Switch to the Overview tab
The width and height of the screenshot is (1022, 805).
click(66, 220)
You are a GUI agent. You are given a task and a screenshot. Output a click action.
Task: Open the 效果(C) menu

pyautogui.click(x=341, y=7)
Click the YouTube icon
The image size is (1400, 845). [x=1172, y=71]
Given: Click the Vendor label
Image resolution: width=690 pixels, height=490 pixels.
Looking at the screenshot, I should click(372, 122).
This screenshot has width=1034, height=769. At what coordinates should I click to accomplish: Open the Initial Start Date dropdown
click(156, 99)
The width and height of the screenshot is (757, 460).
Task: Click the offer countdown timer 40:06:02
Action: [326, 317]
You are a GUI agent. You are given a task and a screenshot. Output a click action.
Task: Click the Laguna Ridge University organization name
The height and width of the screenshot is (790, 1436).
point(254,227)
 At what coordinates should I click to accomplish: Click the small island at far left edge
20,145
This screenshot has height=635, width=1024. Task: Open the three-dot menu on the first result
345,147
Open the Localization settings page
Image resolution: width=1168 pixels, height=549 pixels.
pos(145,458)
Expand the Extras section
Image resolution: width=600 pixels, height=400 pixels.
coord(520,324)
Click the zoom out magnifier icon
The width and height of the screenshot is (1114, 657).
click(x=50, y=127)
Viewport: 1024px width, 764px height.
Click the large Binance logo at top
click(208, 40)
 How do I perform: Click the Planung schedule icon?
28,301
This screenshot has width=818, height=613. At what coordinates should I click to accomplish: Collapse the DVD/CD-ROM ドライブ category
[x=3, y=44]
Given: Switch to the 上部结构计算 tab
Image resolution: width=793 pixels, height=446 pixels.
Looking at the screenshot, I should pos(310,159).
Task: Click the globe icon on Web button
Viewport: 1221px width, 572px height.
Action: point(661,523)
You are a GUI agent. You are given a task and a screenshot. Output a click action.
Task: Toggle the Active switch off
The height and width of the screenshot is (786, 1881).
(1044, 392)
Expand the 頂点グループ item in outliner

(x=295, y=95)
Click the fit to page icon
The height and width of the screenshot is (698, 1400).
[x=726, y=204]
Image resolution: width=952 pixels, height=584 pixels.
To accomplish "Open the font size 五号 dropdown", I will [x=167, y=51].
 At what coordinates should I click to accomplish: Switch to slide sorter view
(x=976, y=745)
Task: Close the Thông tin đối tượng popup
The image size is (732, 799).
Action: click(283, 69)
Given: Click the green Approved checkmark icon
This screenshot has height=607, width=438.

****************************************

WHAT TO WORK ON: The listing above must be written out again in its entirety, exactly as given.

ANSWER SPACE:
Switch to the Overview tab
The width and height of the screenshot is (1022, 805).
click(66, 220)
You are a GUI agent. You are given a task and a screenshot. Output a click action.
Task: Open the 效果(C) menu

pyautogui.click(x=341, y=7)
Click the YouTube icon
The image size is (1400, 845). [x=1172, y=71]
Given: Click the Vendor label
Image resolution: width=690 pixels, height=490 pixels.
Looking at the screenshot, I should click(372, 122).
This screenshot has width=1034, height=769. At what coordinates should I click to accomplish: Open the Initial Start Date dropdown
click(156, 99)
The width and height of the screenshot is (757, 460).
Task: Click the offer countdown timer 40:06:02
Action: [326, 317]
You are a GUI agent. You are given a task and a screenshot. Output a click action.
Task: Click the Laguna Ridge University organization name
The height and width of the screenshot is (790, 1436).
point(254,227)
 At what coordinates should I click to accomplish: Click the small island at far left edge
20,145
This screenshot has height=635, width=1024. Task: Open the three-dot menu on the first result
345,147
Open the Localization settings page
Image resolution: width=1168 pixels, height=549 pixels.
pos(145,458)
Expand the Extras section
Image resolution: width=600 pixels, height=400 pixels.
coord(520,324)
Click the zoom out magnifier icon
The width and height of the screenshot is (1114, 657).
click(x=50, y=127)
Viewport: 1024px width, 764px height.
Click the large Binance logo at top
click(208, 40)
 How do I perform: Click the Planung schedule icon?
28,301
This screenshot has width=818, height=613. At what coordinates should I click to accomplish: Collapse the DVD/CD-ROM ドライブ category
[x=3, y=44]
Given: Switch to the 上部结构计算 tab
Image resolution: width=793 pixels, height=446 pixels.
Looking at the screenshot, I should pos(310,159).
Task: Click the globe icon on Web button
Viewport: 1221px width, 572px height.
Action: point(661,523)
You are a GUI agent. You are given a task and a screenshot. Output a click action.
Task: Toggle the Active switch off
The height and width of the screenshot is (786, 1881).
(1044, 392)
Expand the 頂点グループ item in outliner

(x=295, y=95)
Click the fit to page icon
The height and width of the screenshot is (698, 1400).
[x=726, y=204]
Image resolution: width=952 pixels, height=584 pixels.
To accomplish "Open the font size 五号 dropdown", I will [x=167, y=51].
 At what coordinates should I click to accomplish: Switch to slide sorter view
(x=976, y=745)
Task: Close the Thông tin đối tượng popup
The image size is (732, 799).
Action: click(283, 69)
Given: Click the green Approved checkmark icon
This screenshot has height=607, width=438.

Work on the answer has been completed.